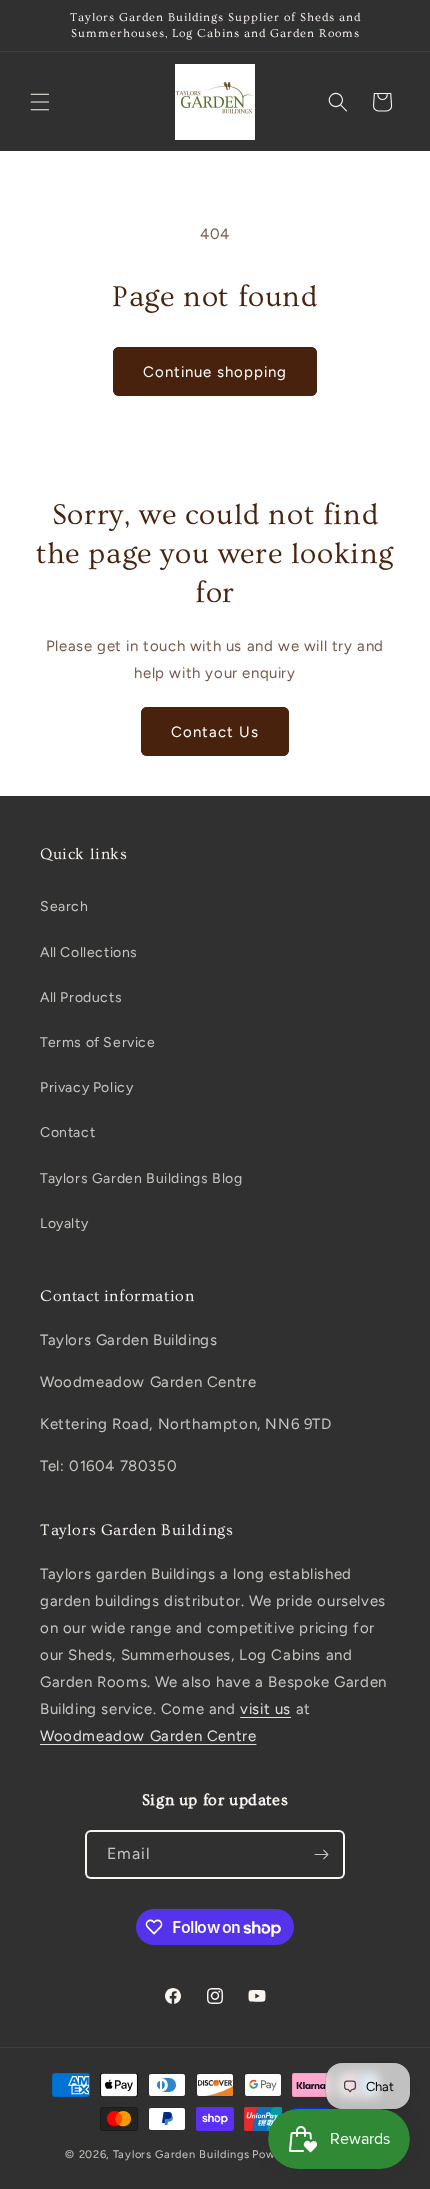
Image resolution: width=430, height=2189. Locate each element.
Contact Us (215, 732)
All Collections (89, 952)
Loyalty (64, 1223)
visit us (265, 1709)
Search (64, 906)
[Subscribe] (321, 1854)
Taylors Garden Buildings (181, 2154)
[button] (40, 102)
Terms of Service (98, 1042)
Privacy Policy (86, 1087)
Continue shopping (215, 372)
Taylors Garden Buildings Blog (141, 1178)
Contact (67, 1132)
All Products (81, 997)
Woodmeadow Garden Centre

Activity:
Every line above with the string "Taylors" in it needs to be copied.

Worked solution:
Taylors Garden Buildings (181, 2154)
Taylors Garden Buildings Blog (141, 1178)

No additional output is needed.